- _ACTIONS DEMANDÉES_
**A.** Dans le texte sur la réforme de la formation professionnelle, recopiez tout le passage depuis "Crise économique et" jusqu'à "presse de conclure.", en substituant "représentants des salariés" à "syndicats".
**B.** D'après le texte sur la réforme de la formation professionnelle, dans quel délai le gouvernement souhaite-t-il que la négociation interprofessionnelle s'achève ?

- _TEXTE EXTRAIT_

※ ※ ※

Crise économique et retour du chômage aidant, on reparle du rôle de la formation permanente comme outil miracle contre les circonvolutions du système.
Une fois de plus, les syndicats et les organisations patronales ont ouvert mardi la négociation sur la réforme de la formation professionnelle en réaffirmant l'autonomie des partenaires sociaux sur le calendrier et les sujets à aborder, face au gouvernement qui les presse de conclure.
Une fois de plus on notera que le gouvernement essaye de traiter au pas de charge un problème qui au-delà de sa complexité fait partie des sujets sur lesquels il est impossible d'obtenir l'unanimité. Car : "Le gouvernement souhaite que cette négociation interprofessionnelle s'achève dans trois mois, en préalable à un projet de loi qu'il veut présenter avant la fin de l'année"
Allez hop, encore une loi qui ne verra probablement jamais ses décrets d'application. Mais en termes de communication politique tout est bon à prendre ...
Au delà du "bon coup" médiatique préparé par le gouvernement, il faut parer au plus vite à la parution d'un rapport de la Cour des comptes publié aujourd'hui.

※ ※ ※

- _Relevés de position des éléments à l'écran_
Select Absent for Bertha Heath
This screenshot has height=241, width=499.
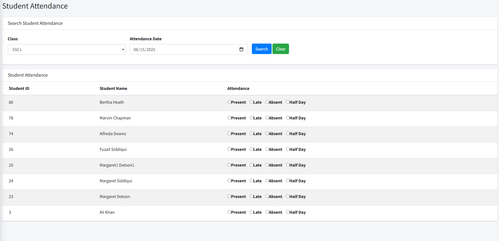point(267,102)
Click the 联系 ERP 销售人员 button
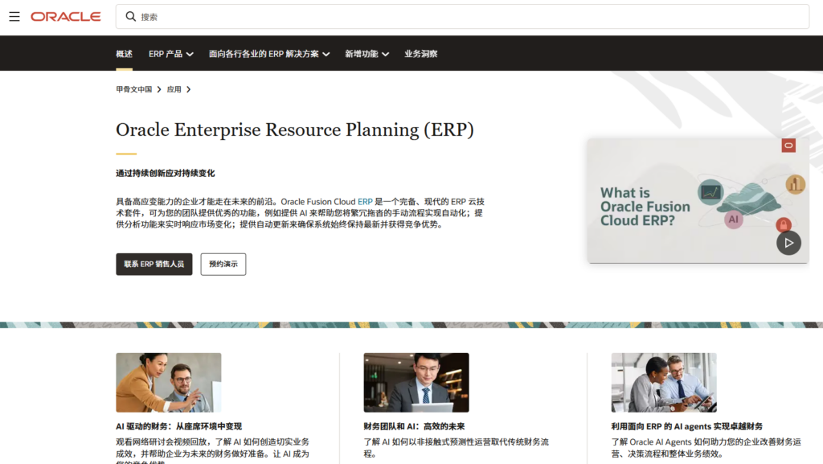This screenshot has width=823, height=464. pos(154,264)
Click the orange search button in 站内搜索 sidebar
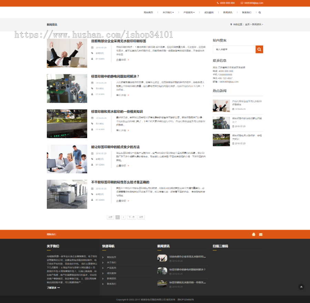Viewport: 310px width, 303px height. [x=259, y=49]
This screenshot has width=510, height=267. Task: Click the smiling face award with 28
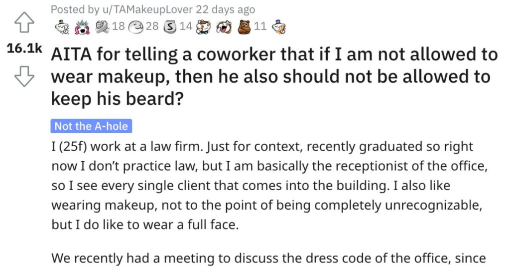[136, 26]
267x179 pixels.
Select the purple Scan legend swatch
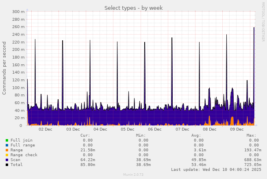point(7,160)
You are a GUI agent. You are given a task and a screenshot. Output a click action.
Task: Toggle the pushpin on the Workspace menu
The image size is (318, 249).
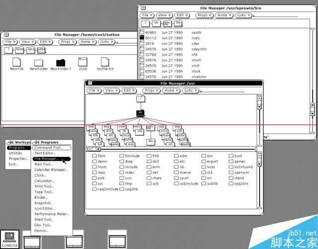[10, 142]

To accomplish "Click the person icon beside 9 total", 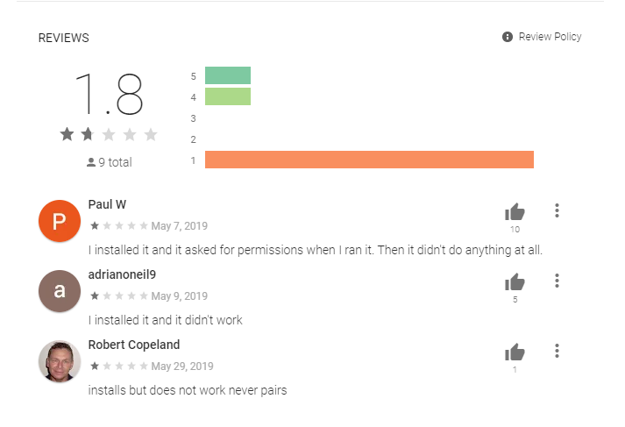I will pyautogui.click(x=91, y=163).
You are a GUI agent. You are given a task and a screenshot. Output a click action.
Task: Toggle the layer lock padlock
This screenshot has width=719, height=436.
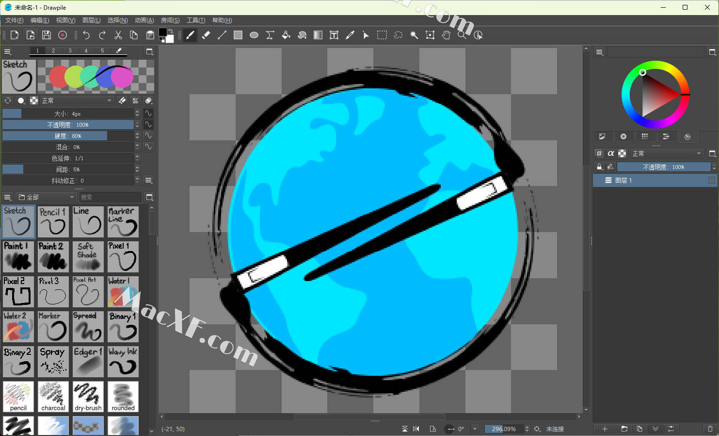[599, 167]
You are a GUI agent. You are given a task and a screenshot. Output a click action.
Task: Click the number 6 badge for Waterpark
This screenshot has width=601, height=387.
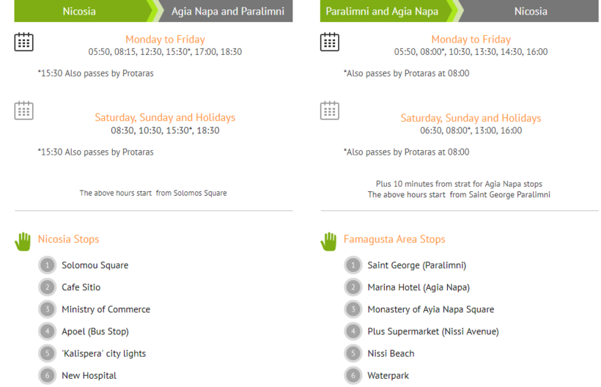[x=353, y=375]
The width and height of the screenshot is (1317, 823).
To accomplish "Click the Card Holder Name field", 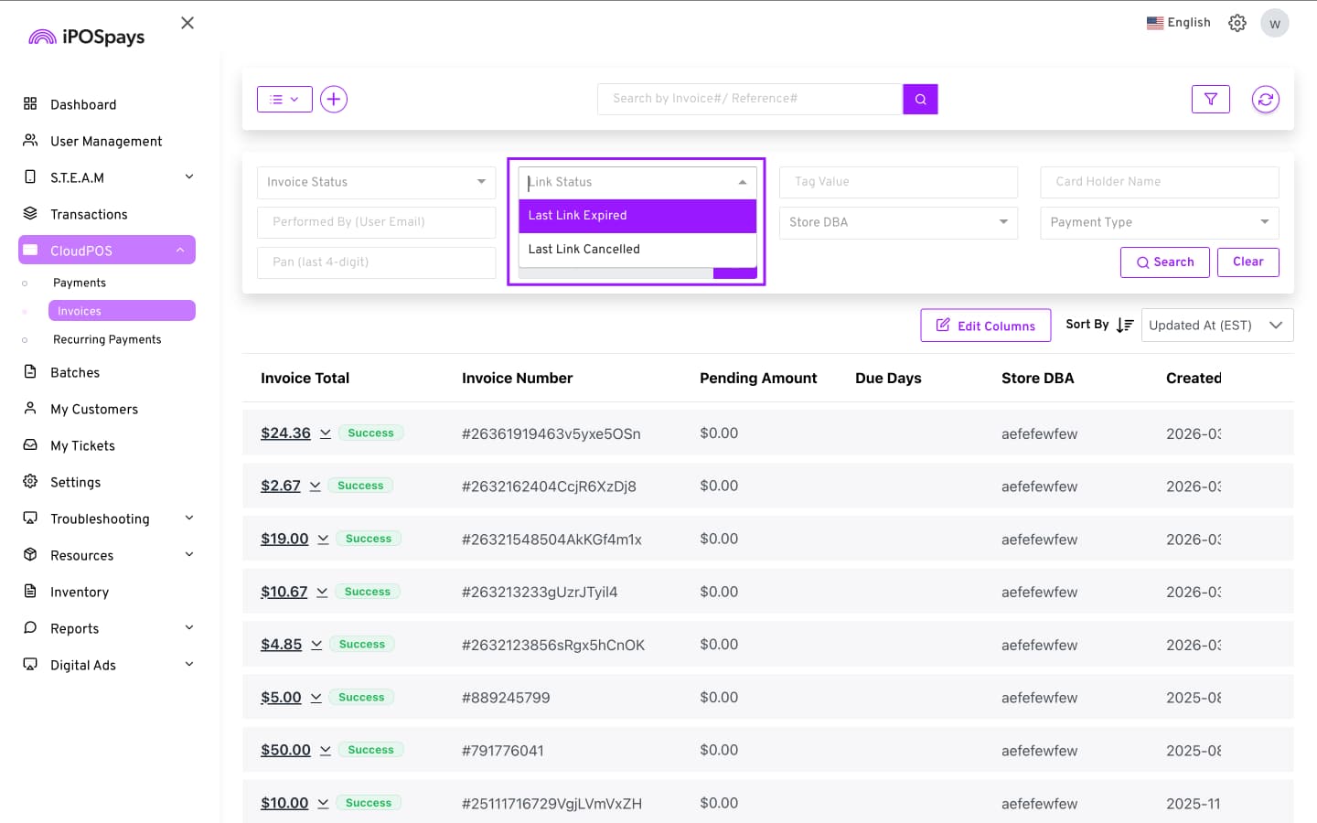I will click(x=1159, y=182).
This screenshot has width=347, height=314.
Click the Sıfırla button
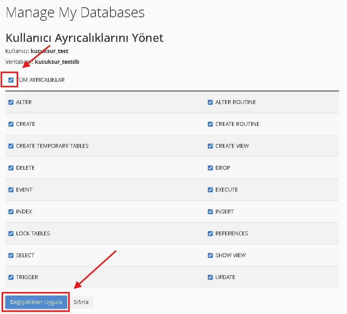tap(81, 302)
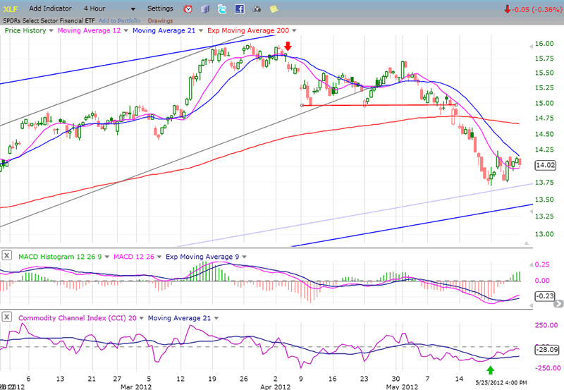Click the alarm clock alert icon
564x390 pixels.
pos(188,9)
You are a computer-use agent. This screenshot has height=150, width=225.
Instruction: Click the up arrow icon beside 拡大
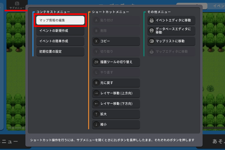click(96, 114)
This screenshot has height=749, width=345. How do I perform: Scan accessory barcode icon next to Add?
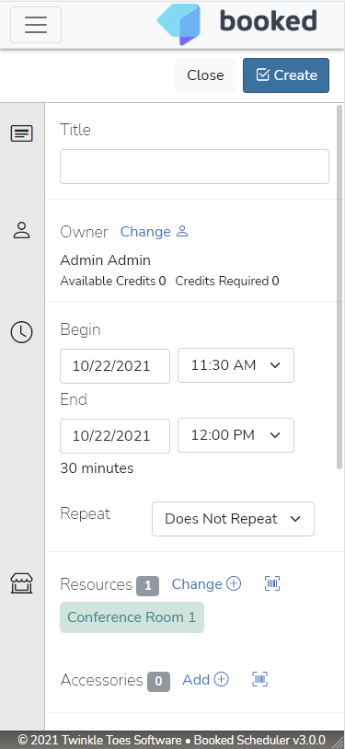pyautogui.click(x=260, y=679)
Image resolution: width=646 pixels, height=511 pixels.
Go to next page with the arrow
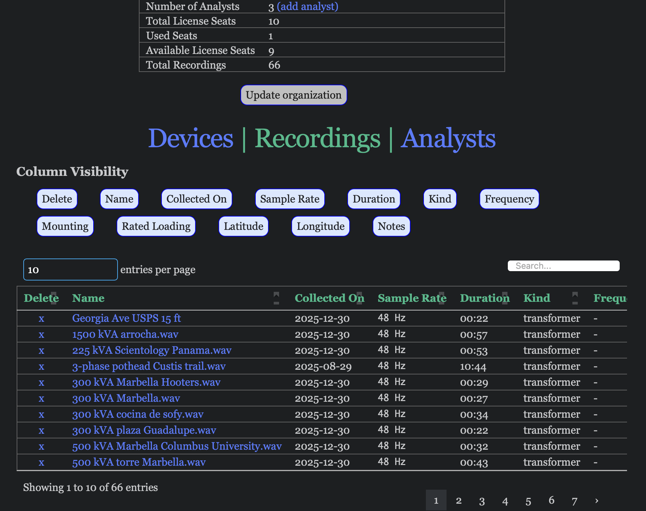point(596,500)

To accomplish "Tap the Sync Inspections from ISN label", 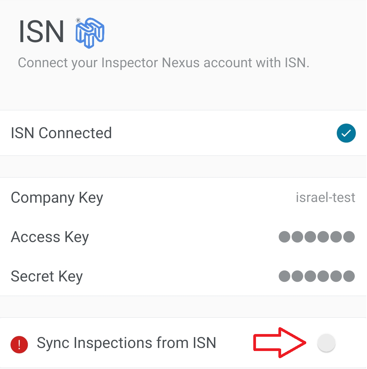I will pyautogui.click(x=126, y=343).
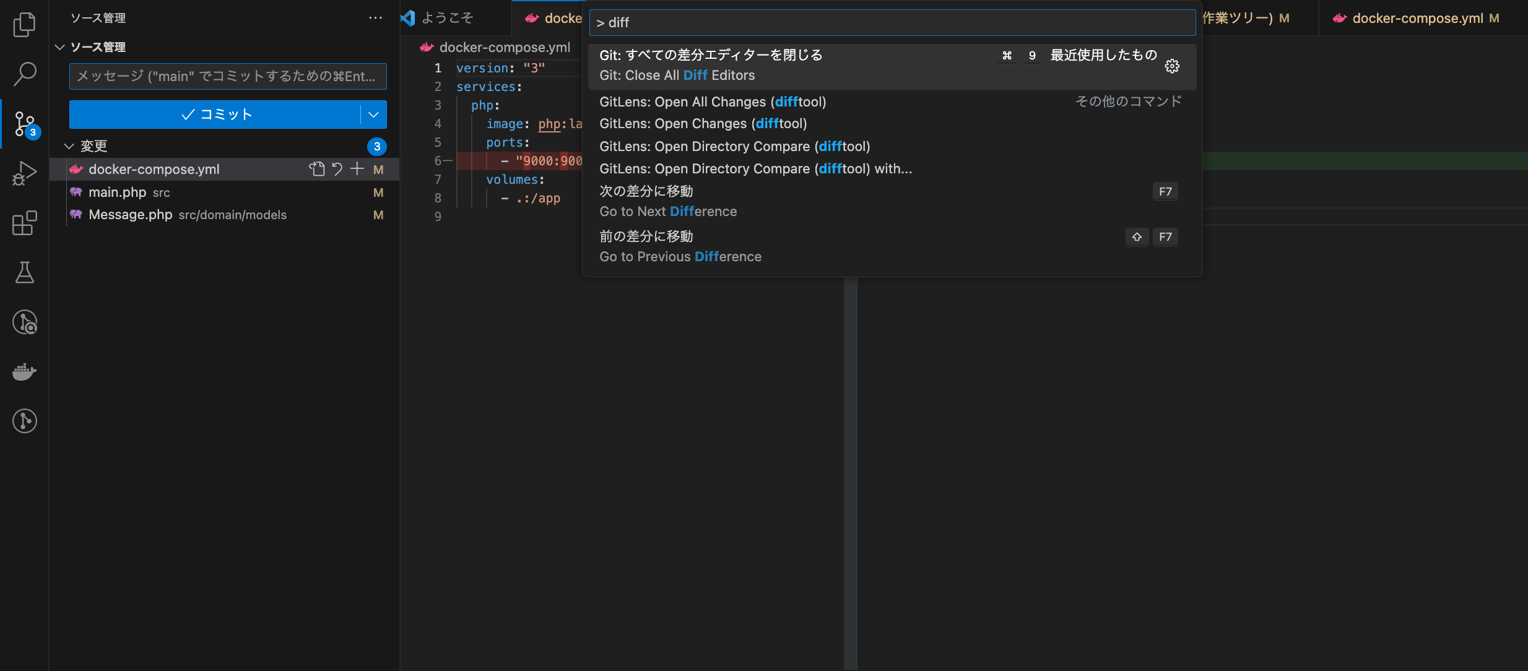Screen dimensions: 1528x671
Task: Run the Go to Next Difference command
Action: pos(667,201)
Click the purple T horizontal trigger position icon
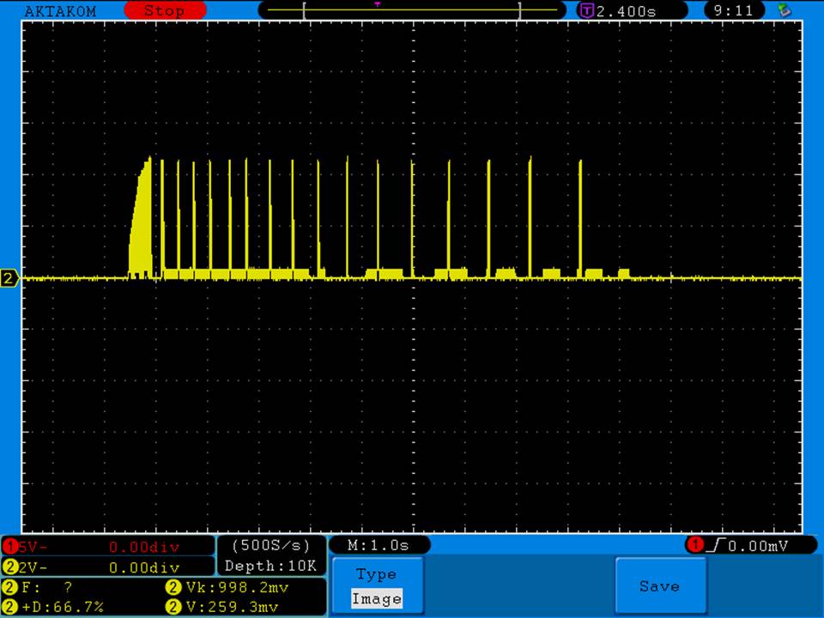Screen dimensions: 824x618 click(587, 11)
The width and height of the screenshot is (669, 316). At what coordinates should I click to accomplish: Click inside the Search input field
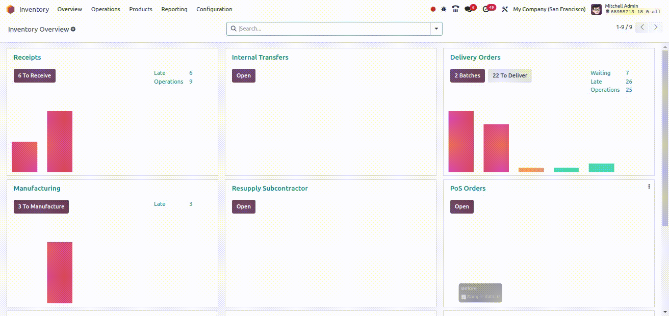(331, 29)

※ ※ ※

- _RÉSULTATS_
**A.**
Crise économique et retour du chômage aidant, on reparle du rôle de la formation permanente comme outil miracle contre les circonvolutions du système.
Une fois de plus, les représentants des salariés et les organisations patronales ont ouvert mardi la négociation sur la réforme de la formation professionnelle en réaffirmant l'autonomie des partenaires sociaux sur le calendrier et les sujets à aborder, face au gouvernement qui les presse de conclure.

**B.** Dans trois mois.